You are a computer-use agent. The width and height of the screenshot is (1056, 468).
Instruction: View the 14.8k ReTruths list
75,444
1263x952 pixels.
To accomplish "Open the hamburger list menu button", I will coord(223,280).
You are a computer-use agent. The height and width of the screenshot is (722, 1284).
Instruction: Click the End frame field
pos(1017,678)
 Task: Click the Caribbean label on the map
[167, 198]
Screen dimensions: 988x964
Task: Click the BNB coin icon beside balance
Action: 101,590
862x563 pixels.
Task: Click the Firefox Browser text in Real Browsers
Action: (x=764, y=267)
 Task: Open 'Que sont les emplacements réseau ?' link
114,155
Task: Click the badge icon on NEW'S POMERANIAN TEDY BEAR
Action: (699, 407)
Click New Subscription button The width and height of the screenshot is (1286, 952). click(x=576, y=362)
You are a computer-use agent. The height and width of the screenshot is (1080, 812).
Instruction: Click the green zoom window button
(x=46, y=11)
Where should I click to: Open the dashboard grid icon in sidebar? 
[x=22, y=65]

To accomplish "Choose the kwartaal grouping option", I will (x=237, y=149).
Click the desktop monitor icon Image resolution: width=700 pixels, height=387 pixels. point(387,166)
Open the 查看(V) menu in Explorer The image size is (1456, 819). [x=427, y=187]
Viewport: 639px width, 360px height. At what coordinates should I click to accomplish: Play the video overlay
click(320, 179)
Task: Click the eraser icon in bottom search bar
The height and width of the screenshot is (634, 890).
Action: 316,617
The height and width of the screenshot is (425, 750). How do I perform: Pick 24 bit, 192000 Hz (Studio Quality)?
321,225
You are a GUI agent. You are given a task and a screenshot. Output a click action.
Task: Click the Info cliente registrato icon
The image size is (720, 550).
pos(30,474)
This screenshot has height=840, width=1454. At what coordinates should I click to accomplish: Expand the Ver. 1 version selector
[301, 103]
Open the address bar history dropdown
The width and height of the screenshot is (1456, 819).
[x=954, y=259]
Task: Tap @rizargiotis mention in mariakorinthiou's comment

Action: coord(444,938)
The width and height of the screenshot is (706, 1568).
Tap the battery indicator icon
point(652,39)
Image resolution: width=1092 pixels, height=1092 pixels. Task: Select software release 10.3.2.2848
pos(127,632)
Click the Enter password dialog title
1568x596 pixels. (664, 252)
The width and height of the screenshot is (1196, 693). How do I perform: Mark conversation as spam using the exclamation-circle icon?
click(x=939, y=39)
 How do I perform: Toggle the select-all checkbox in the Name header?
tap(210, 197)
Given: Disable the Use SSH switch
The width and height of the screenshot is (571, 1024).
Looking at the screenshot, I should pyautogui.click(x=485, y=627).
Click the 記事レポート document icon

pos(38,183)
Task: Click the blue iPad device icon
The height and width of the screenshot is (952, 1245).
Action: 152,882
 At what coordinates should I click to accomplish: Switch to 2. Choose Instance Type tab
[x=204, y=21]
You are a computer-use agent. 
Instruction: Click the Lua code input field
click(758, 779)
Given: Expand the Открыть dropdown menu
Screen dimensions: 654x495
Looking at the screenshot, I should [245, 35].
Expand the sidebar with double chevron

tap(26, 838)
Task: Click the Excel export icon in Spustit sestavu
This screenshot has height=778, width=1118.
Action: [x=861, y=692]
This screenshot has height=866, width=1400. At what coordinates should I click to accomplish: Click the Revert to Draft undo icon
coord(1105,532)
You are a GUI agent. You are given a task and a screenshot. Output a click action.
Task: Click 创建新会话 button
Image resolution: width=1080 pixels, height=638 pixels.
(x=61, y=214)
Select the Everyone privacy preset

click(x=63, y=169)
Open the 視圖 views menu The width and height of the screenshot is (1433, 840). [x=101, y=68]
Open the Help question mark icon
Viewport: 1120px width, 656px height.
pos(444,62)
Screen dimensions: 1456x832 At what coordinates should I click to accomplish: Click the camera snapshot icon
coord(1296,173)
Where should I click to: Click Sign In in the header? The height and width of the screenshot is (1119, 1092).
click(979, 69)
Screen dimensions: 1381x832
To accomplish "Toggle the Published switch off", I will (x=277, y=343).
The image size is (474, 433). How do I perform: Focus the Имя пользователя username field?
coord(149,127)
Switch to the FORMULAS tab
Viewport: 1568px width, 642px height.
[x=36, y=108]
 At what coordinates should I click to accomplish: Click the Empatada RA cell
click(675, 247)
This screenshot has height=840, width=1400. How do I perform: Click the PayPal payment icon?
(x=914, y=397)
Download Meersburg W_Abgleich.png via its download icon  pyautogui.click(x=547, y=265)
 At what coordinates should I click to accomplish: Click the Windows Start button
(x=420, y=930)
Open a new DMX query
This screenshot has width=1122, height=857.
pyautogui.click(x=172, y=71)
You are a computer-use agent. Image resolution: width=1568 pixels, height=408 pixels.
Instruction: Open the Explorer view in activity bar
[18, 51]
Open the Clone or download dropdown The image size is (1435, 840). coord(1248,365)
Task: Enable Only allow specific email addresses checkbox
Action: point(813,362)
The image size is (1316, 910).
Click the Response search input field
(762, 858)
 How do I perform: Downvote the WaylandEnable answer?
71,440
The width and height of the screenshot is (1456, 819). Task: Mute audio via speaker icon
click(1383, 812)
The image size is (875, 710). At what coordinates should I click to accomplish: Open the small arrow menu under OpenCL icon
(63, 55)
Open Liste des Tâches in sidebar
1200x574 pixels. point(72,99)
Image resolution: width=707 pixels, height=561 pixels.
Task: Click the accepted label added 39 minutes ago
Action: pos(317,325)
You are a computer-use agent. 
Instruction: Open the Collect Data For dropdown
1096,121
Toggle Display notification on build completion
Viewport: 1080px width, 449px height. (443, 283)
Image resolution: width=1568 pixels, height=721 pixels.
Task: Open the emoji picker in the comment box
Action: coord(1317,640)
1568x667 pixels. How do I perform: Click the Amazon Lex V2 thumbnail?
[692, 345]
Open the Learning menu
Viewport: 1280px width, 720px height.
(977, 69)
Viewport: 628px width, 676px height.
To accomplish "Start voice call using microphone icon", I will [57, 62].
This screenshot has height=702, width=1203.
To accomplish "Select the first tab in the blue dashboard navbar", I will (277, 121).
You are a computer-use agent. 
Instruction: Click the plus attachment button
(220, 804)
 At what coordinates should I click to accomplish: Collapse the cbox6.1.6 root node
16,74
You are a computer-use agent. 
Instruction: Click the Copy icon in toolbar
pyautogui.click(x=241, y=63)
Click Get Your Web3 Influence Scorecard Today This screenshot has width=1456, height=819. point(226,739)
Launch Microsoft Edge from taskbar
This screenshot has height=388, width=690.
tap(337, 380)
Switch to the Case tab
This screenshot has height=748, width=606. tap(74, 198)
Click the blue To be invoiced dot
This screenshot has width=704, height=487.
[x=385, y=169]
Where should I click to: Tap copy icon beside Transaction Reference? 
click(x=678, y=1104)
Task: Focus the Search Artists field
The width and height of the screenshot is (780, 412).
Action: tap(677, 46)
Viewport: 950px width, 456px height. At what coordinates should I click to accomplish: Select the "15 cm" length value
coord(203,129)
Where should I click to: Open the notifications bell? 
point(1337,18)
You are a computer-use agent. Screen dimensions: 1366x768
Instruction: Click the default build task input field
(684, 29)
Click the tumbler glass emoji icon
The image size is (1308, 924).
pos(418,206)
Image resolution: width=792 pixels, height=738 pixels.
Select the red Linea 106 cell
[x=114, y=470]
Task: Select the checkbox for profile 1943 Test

——————————

--- WRITTEN INSTRUCTION ---
Print all of the records above again, line for line and unchanged.

--- ANSWER IN FULL ---
You are a computer-use agent. The width and height of the screenshot is (1056, 468).
Instruction: View the 14.8k ReTruths list
75,444
1263x952 pixels.
To accomplish "Open the hamburger list menu button", I will coord(223,280).
You are a computer-use agent. The height and width of the screenshot is (722, 1284).
Instruction: Click the End frame field
pos(1017,678)
 Task: Click the Caribbean label on the map
[167, 198]
Screen dimensions: 988x964
Task: Click the BNB coin icon beside balance
Action: 101,590
862x563 pixels.
Task: Click the Firefox Browser text in Real Browsers
Action: (x=764, y=267)
 Task: Open 'Que sont les emplacements réseau ?' link
114,155
Task: Click the badge icon on NEW'S POMERANIAN TEDY BEAR
Action: (699, 407)
Click New Subscription button The width and height of the screenshot is (1286, 952). click(x=576, y=362)
You are a computer-use agent. The height and width of the screenshot is (1080, 812).
Instruction: Click the green zoom window button
(x=46, y=11)
Where should I click to: Open the dashboard grid icon in sidebar? 
[x=22, y=65]

To accomplish "Choose the kwartaal grouping option", I will (x=237, y=149).
Click the desktop monitor icon Image resolution: width=700 pixels, height=387 pixels. point(387,166)
Open the 查看(V) menu in Explorer The image size is (1456, 819). [x=427, y=187]
Viewport: 639px width, 360px height. At what coordinates should I click to accomplish: Play the video overlay
click(320, 179)
Task: Click the eraser icon in bottom search bar
The height and width of the screenshot is (634, 890).
Action: 316,617
The height and width of the screenshot is (425, 750). How do I perform: Pick 24 bit, 192000 Hz (Studio Quality)?
321,225
You are a GUI agent. You are given a task and a screenshot. Output a click action.
Task: Click the Info cliente registrato icon
The image size is (720, 550).
pos(30,474)
This screenshot has height=840, width=1454. At what coordinates should I click to accomplish: Expand the Ver. 1 version selector
[301, 103]
Open the address bar history dropdown
The width and height of the screenshot is (1456, 819).
[x=954, y=259]
Task: Tap @rizargiotis mention in mariakorinthiou's comment

Action: coord(444,938)
The width and height of the screenshot is (706, 1568).
Tap the battery indicator icon
point(652,39)
Image resolution: width=1092 pixels, height=1092 pixels. Task: Select software release 10.3.2.2848
pos(127,632)
Click the Enter password dialog title
1568x596 pixels. (664, 252)
The width and height of the screenshot is (1196, 693). How do I perform: Mark conversation as spam using the exclamation-circle icon?
click(x=939, y=39)
 How do I perform: Toggle the select-all checkbox in the Name header?
tap(210, 197)
Given: Disable the Use SSH switch
The width and height of the screenshot is (571, 1024).
Looking at the screenshot, I should pyautogui.click(x=485, y=627).
Click the 記事レポート document icon

pos(38,183)
Task: Click the blue iPad device icon
The height and width of the screenshot is (952, 1245).
Action: 152,882
 At what coordinates should I click to accomplish: Switch to 2. Choose Instance Type tab
[x=204, y=21]
You are a computer-use agent. 
Instruction: Click the Lua code input field
click(758, 779)
Given: Expand the Открыть dropdown menu
Screen dimensions: 654x495
Looking at the screenshot, I should [245, 35].
Expand the sidebar with double chevron

tap(26, 838)
Task: Click the Excel export icon in Spustit sestavu
This screenshot has height=778, width=1118.
Action: [x=861, y=692]
This screenshot has height=866, width=1400. At what coordinates should I click to accomplish: Click the Revert to Draft undo icon
coord(1105,532)
You are a GUI agent. You are given a task and a screenshot. Output a click action.
Task: Click 创建新会话 button
Image resolution: width=1080 pixels, height=638 pixels.
(x=61, y=214)
Select the Everyone privacy preset

click(x=63, y=169)
Open the 視圖 views menu The width and height of the screenshot is (1433, 840). [x=101, y=68]
Open the Help question mark icon
Viewport: 1120px width, 656px height.
pos(444,62)
Screen dimensions: 1456x832 At what coordinates should I click to accomplish: Click the camera snapshot icon
coord(1296,173)
Where should I click to: Click Sign In in the header? The height and width of the screenshot is (1119, 1092).
click(979, 69)
Screen dimensions: 1381x832
To accomplish "Toggle the Published switch off", I will (x=277, y=343).
The image size is (474, 433). How do I perform: Focus the Имя пользователя username field?
coord(149,127)
Switch to the FORMULAS tab
Viewport: 1568px width, 642px height.
[x=36, y=108]
 At what coordinates should I click to accomplish: Click the Empatada RA cell
click(675, 247)
This screenshot has height=840, width=1400. How do I perform: Click the PayPal payment icon?
(x=914, y=397)
Download Meersburg W_Abgleich.png via its download icon  pyautogui.click(x=547, y=265)
 At what coordinates should I click to accomplish: Click the Windows Start button
(x=420, y=930)
Open a new DMX query
This screenshot has width=1122, height=857.
pyautogui.click(x=172, y=71)
You are a computer-use agent. Image resolution: width=1568 pixels, height=408 pixels.
Instruction: Open the Explorer view in activity bar
[18, 51]
Open the Clone or download dropdown The image size is (1435, 840). coord(1248,365)
Task: Enable Only allow specific email addresses checkbox
Action: point(813,362)
The image size is (1316, 910).
Click the Response search input field
(762, 858)
 How do I perform: Downvote the WaylandEnable answer?
71,440
The width and height of the screenshot is (1456, 819). Task: Mute audio via speaker icon
click(1383, 812)
The image size is (875, 710). At what coordinates should I click to accomplish: Open the small arrow menu under OpenCL icon
(63, 55)
Open Liste des Tâches in sidebar
1200x574 pixels. point(72,99)
Image resolution: width=707 pixels, height=561 pixels.
Task: Click the accepted label added 39 minutes ago
Action: pos(317,325)
You are a computer-use agent. 
Instruction: Open the Collect Data For dropdown
1096,121
Toggle Display notification on build completion
Viewport: 1080px width, 449px height. (443, 283)
Image resolution: width=1568 pixels, height=721 pixels.
Task: Open the emoji picker in the comment box
Action: coord(1317,640)
1568x667 pixels. How do I perform: Click the Amazon Lex V2 thumbnail?
[692, 345]
Open the Learning menu
Viewport: 1280px width, 720px height.
(977, 69)
Viewport: 628px width, 676px height.
To accomplish "Start voice call using microphone icon", I will [57, 62].
This screenshot has height=702, width=1203.
To accomplish "Select the first tab in the blue dashboard navbar", I will (277, 121).
You are a computer-use agent. 
Instruction: Click the plus attachment button
(220, 804)
 At what coordinates should I click to accomplish: Collapse the cbox6.1.6 root node
16,74
You are a computer-use agent. 
Instruction: Click the Copy icon in toolbar
pyautogui.click(x=241, y=63)
Click Get Your Web3 Influence Scorecard Today This screenshot has width=1456, height=819. point(226,739)
Launch Microsoft Edge from taskbar
This screenshot has height=388, width=690.
tap(337, 380)
Switch to the Case tab
This screenshot has height=748, width=606. tap(74, 198)
Click the blue To be invoiced dot
This screenshot has width=704, height=487.
[x=385, y=169]
Where should I click to: Tap copy icon beside Transaction Reference? 
click(x=678, y=1104)
Task: Focus the Search Artists field
The width and height of the screenshot is (780, 412).
Action: tap(677, 46)
Viewport: 950px width, 456px height. At what coordinates should I click to accomplish: Select the "15 cm" length value
coord(203,129)
Where should I click to: Open the notifications bell? 
point(1337,18)
You are a computer-use agent. Screen dimensions: 1366x768
Instruction: Click the default build task input field
(684, 29)
Click the tumbler glass emoji icon
The image size is (1308, 924).
pos(418,206)
Image resolution: width=792 pixels, height=738 pixels.
Select the red Linea 106 cell
[x=114, y=470]
Task: Select the checkbox for profile 1943 Test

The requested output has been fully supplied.